======== DATA SUPPLIED ========

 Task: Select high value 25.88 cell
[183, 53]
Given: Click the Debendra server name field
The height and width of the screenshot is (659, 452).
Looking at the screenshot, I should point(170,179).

========

- [EXERCISE]: Every record in the listing above is to be copied exactly.

- [YOUR RESPONSE]:
 Task: Select high value 25.88 cell
[183, 53]
Given: Click the Debendra server name field
The height and width of the screenshot is (659, 452).
Looking at the screenshot, I should point(170,179).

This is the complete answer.